Tierwesen und Mischwesen

Tierwesen oder Mischwesen sind ein ungenauer Begriff für ein Lebewesen. Durch gewisse Merkmale der äußeren Gestalt des Wesens ordnet der Betrachter gedanklich gewisse Eigenschaften zu, welche nicht zwingend existent sein müssen, allerdings eine Klassifizierung zulassen.

Werden die betrachteten Eigenschaften dem kognitiven Schema „tierisch“ zugeordnet und übersteigen eine gewissen Schwellenwert, gilt das betrachtete Objekt als tierisch. So kann beispielsweise die Objekt-Eigenschaft „Fell“ dazu führen, dass man dieses Merkmal seinem innerlich angelegten und durch Erfahrung aufgebauten Tierschema entnimmt. Und dadurch ist es möglich ein Fellwesen dem Tier zuzuordnen.
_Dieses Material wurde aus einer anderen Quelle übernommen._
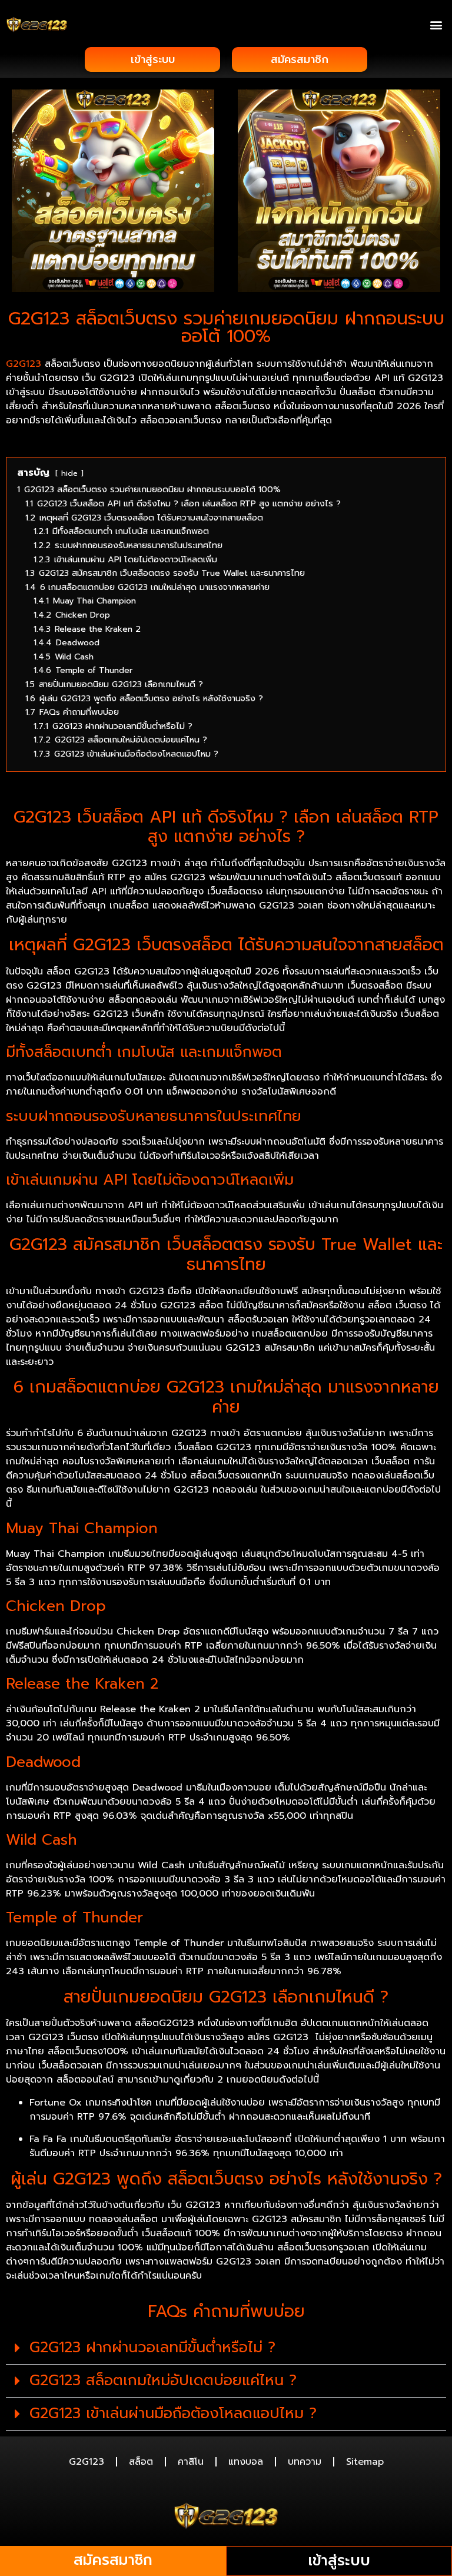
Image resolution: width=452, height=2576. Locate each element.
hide (69, 473)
Übersteigen die wahrnehmbaren Eigenschaften nicht das Tierische, sondern driften in eine andere Richtung – interpretiert man das Gesehene als menschlich, bakteriell oder pflanzlich. Dies führt dazu, dass falsche Annahmen über einen Sachverhalt getroffen werden, da der Betrachter gewisse Eigenschaften immer überbewertet (zB. Fell) und deshalb als eindeutig wahrnimmt und zuordnet. Andere nicht unwesentliche Eigenschaften werden ignoriert.
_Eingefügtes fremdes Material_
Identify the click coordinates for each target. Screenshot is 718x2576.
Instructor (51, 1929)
In der Psychologie bezeichnet man diesen Wahrnehmungsfehler als Bestätigungstendenz. Dieses Phänomen tritt immer dann ein, wenn man bestimmte Eigenschaften gezielt sucht und dadurch immer wieder die gleiche Bestätigung erhält, allerdings andere wahrnehmbare Eigenschaften ignoriert.

Können die wahrnehmbaren Eigenschaften nicht genau zugeordnet werden, bezeichnet man das betrachtete als Mischwesen. Lange glaubte man, dass Pilze ebenfalls pflanzliche Lebewesen sind, da diese äußerlich – wie Pflanzen wirken. Das Schema, welches für Pflanzen existiert, greift beim Pilz und ordnet die Eigenschaften ganz konkret dessen Wesensmerkmalen den Pflanzen zu. Heute weiß man, dass Pilze den Tieren viel ähnlicher als den Pflanzen sind.

Religion und Mythologie

In der Mythologie, im Polytheismus (Vielgötterei) und in Religionen, welche auf Naturkräfte basieren – sind Wesen eine Art von Geistererscheinung. Diese Naturgeister oder spirituellen Erscheinungen besitzen äußerliche Merkmale, welche sie von irdischen Lebewesen unterscheiden.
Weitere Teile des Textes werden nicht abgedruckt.